What the task requires -
Render the listing from the line containing "The height and width of the screenshot is (348, 549)." through the line containing "click(103, 238)", both included, as a Markdown table with the columns Row and Entry. Leave out any blank lines.

---- Supplied records

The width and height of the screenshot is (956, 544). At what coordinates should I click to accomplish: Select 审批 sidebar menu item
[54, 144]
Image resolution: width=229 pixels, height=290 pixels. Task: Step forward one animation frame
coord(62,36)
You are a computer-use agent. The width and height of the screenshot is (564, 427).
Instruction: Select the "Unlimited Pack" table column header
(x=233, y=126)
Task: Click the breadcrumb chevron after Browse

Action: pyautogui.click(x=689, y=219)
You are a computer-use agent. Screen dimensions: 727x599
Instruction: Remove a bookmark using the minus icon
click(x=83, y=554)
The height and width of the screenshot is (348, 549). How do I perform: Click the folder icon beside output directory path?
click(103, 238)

--------
---- Supplied records

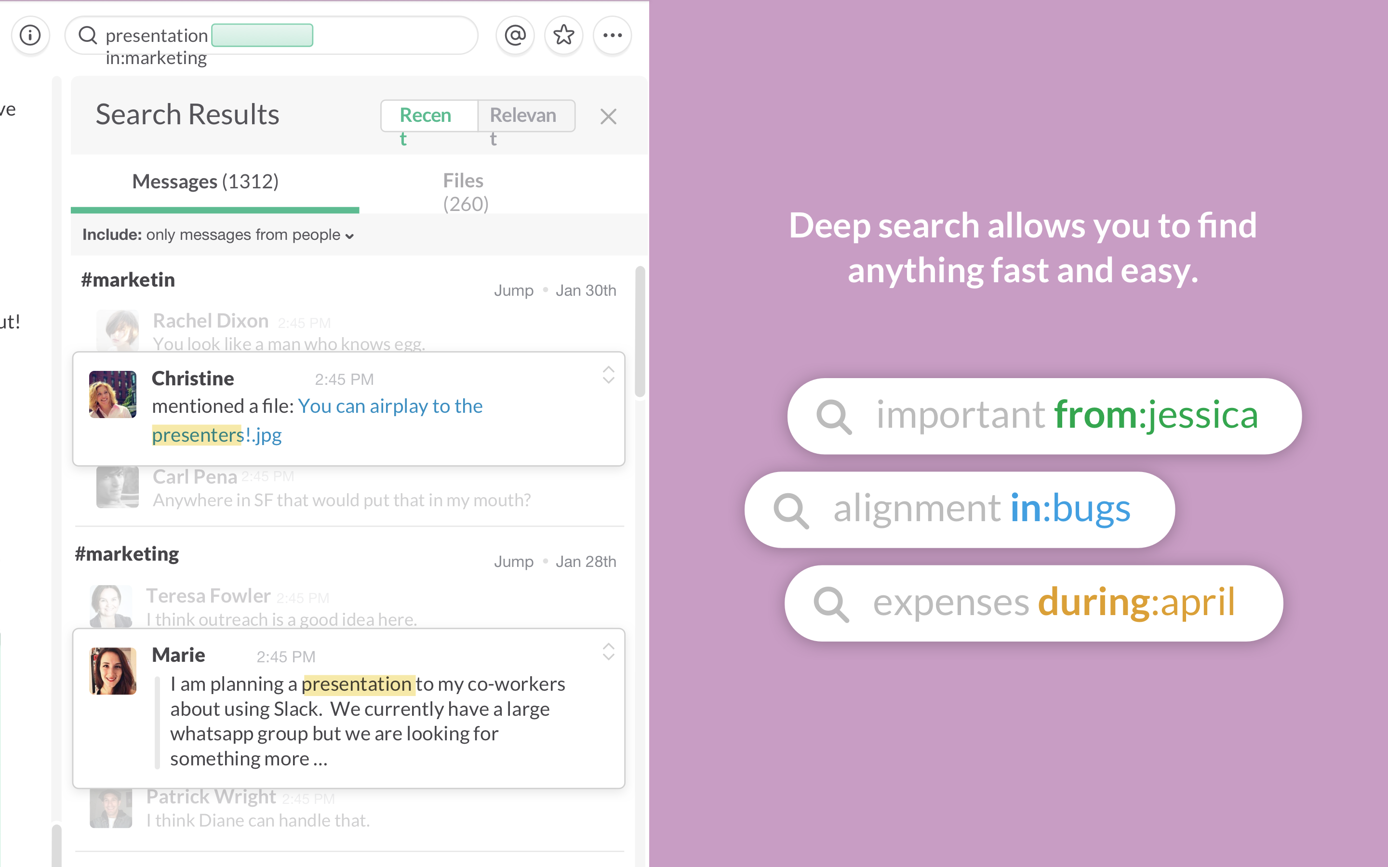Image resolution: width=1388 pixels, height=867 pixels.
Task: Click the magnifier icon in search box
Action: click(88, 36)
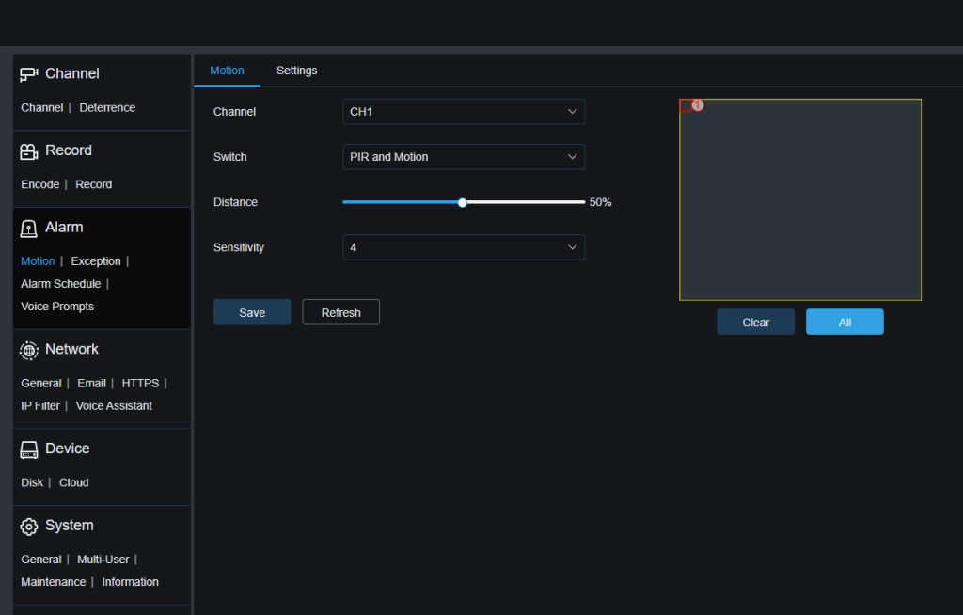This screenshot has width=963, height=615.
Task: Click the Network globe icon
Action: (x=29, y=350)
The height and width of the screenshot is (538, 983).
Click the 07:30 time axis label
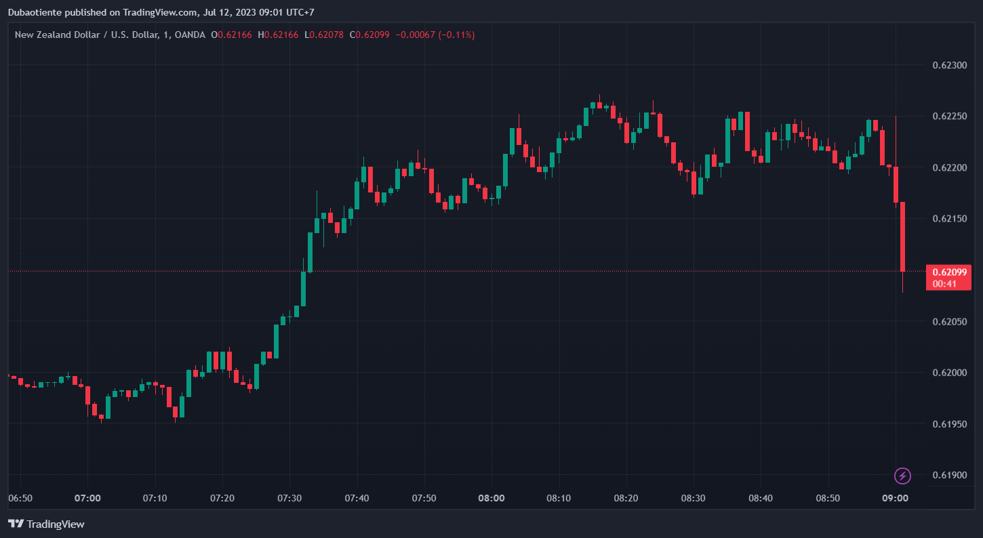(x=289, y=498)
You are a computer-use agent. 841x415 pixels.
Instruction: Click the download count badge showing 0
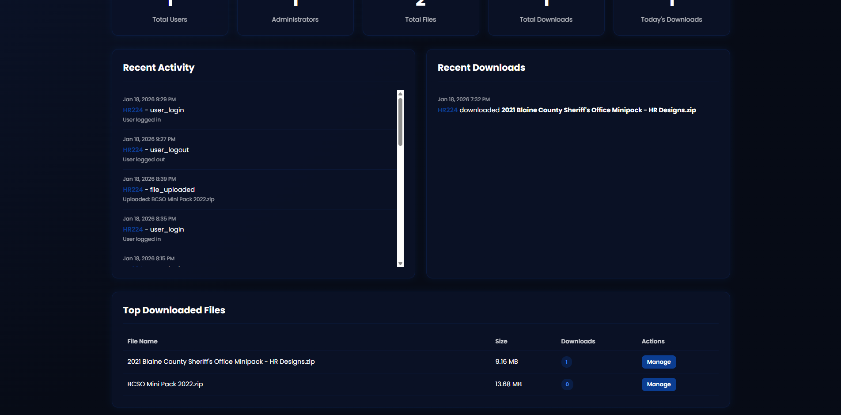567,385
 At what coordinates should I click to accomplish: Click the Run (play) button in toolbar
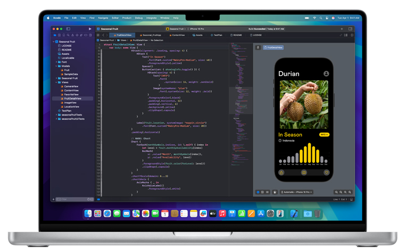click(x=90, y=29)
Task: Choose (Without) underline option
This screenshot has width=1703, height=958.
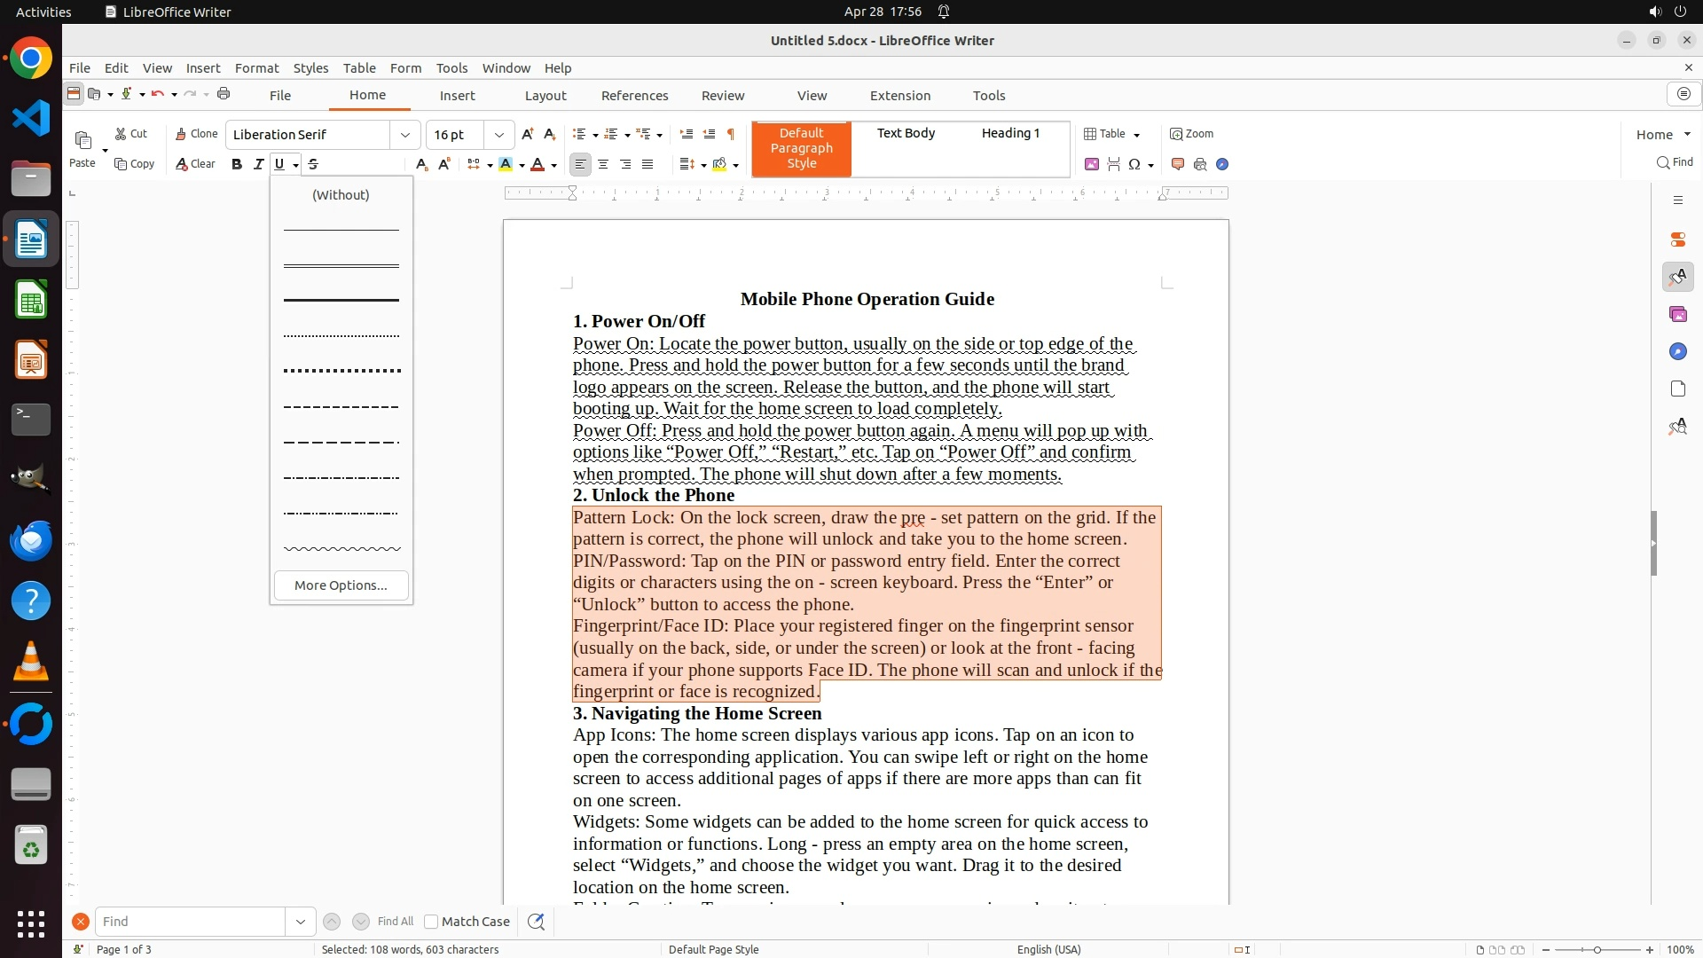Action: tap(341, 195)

--------

Task result -
| Row | Entry |
|---|---|
| 1 | The height and width of the screenshot is (348, 549). How do I perform: Click the folder icon beside output directory path? |
| 2 | click(103, 238) |